Video-captcha's geven informatie weg
Een captcha die is verborgen in een video geeft meer informatie weg dan een captcha die uit één enkele afbeelding bestaat. Video-captha's bestaan volgens de onderzoekers gemiddeld uit zo'n 500 frames. In alle frames staan de letters waarmee de captcha kan worden ontcijferd op een andere plek, waardoor een aanvaller meer informatie heeft om te analyseren.

Als de letters bijvoorbeeld onafhankelijk van elkaar bewegen in de video, is de kans groot dat er een frame is waarin de letters los van elkaar staan. Dat frame kan dan worden gebruikt om de letters te herkennen. Een andere methode van de onderzoekers is het herkennen van een groepje (cluster) van punten, op die manier kunnen letters herkend worden.

Vijfstappenplan
Onderzoeker Elie Bursztein beschrijft vijf stappen waarmee een video-captcha kan worden ontcijferd. Allereerst moeten de onderzoekers daarvoor de achtergrond en andere overbodige informatie weghalen. Bursztein geeft aan dat dit mogelijk is met publiek beschikbare software.

Vervolgens kan worden bekeken welke objecten in alle frames voorkomen. Op die manier kunnen frames waar de captcha niet in zit worden weggegooid. Uit de collectie van 'goede' frames kunnen de letters dan worden geïsoleerd.

NuCaptcha verdedigt zich
De onderzoekers hebben het vizier op NuCaptcha gericht omdat het één van de meest gebruikte diensten is. Voor het publiceren van hun bevindingen hebben ze de dienst uitgebreid de gelegenheid gegeven het onderzoek te bekijken en er op te reageren. NuCaptcha wijst erop dat er twee versies zijn, die verschillen in moeilijkheid. In de moeilijkere versie zijn letters een stuk minder herkenbaar.

De dienst geeft afwisselend een moeilijke of een makkelijke variant van de video-captcha. De onderzoekers deden zich voor als een 'gewone' bot die captcha's opvraagt. Ze deden verzoeken op verschillende moment en met verschillende tussenpozen. Daarom gaan ze er vanuit dat ze dezefde video-captcha's voorgeschoteld kregen als de robot van een aanvaller.

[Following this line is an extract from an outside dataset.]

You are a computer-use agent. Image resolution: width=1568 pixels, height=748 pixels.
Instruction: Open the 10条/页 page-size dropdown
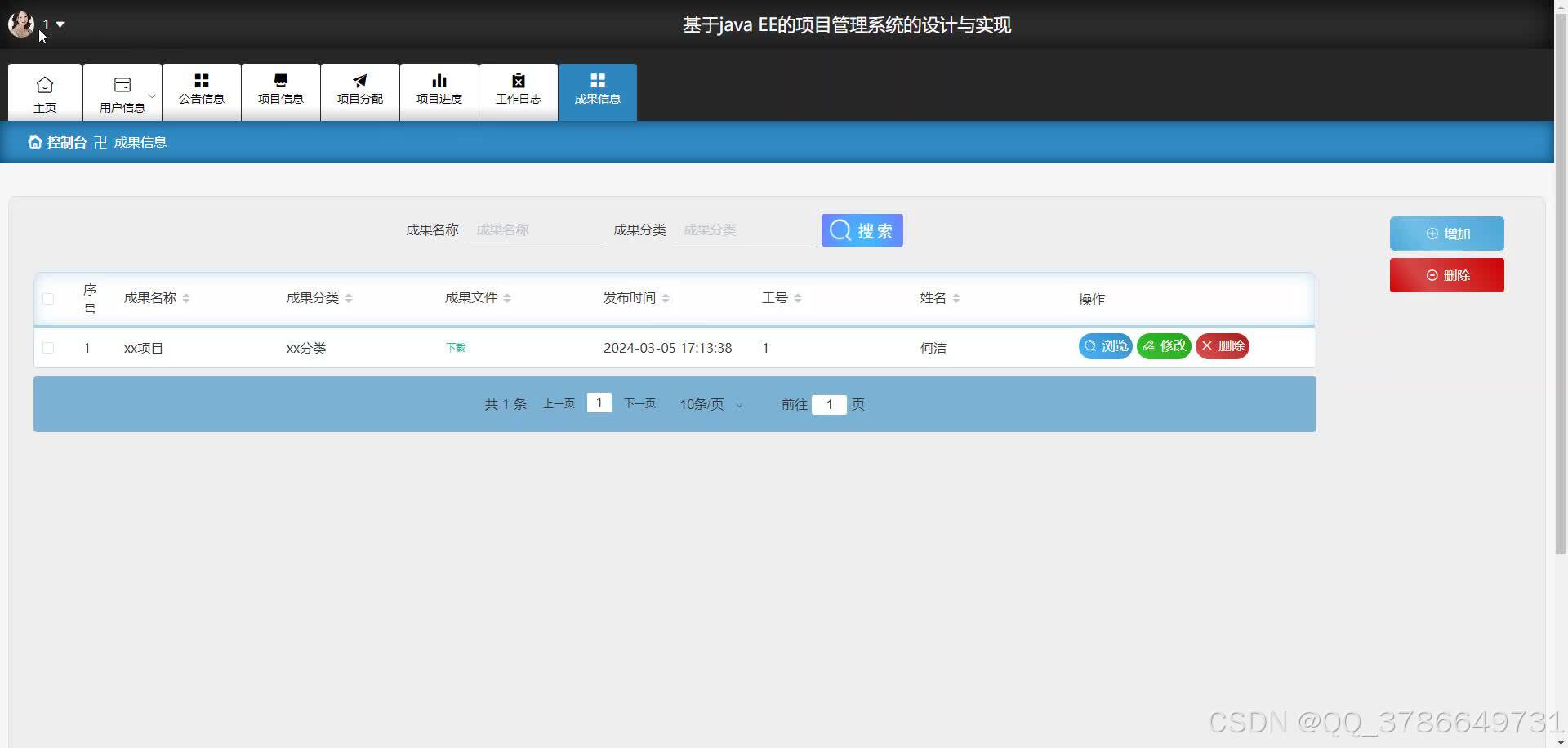[709, 403]
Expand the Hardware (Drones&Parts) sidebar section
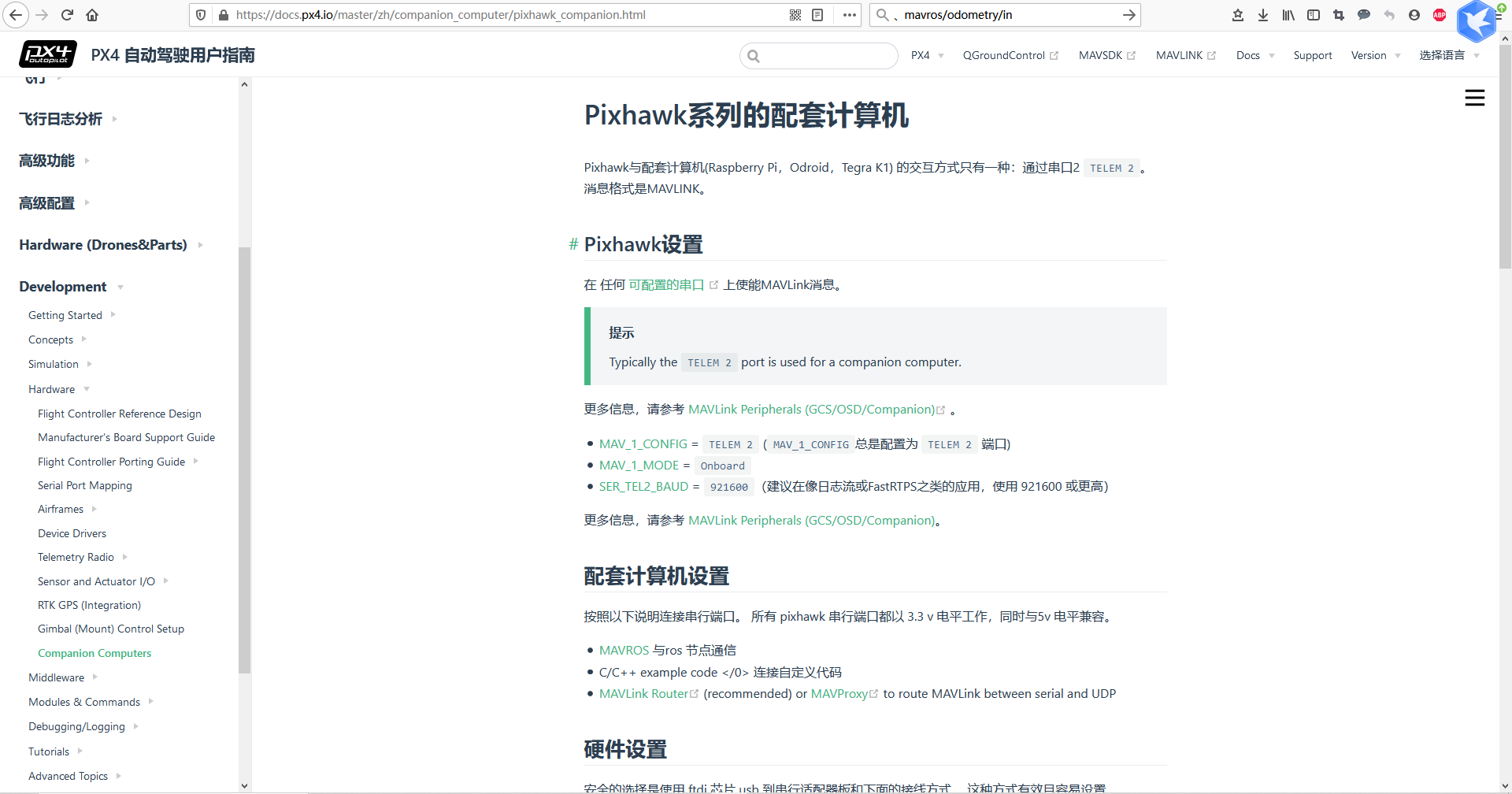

'Achtergronden hebben geen nut'
De onderzoekers hebben nog wel een aantal aanbevelingen voor een veiligere captcha-variant. Zo is het volgens hen onzinnig om te vertrouwen op een drukke achtergrond om letters onherkenbaar te maken. "Er zijn behoorlijk effectieve algoritmes beschikbaar om die vorm van afleiding onschadelijk te maken", schrijft Bursztein in zijn blogpost.

"Aan de andere kant is het wel mogelijk het isoleren van het juiste object lastig te maken. Het effect van de aanvalsmethode kan worden tegengegaan door afleidingsmanoeuvres te maken die precies lijken op het echte object."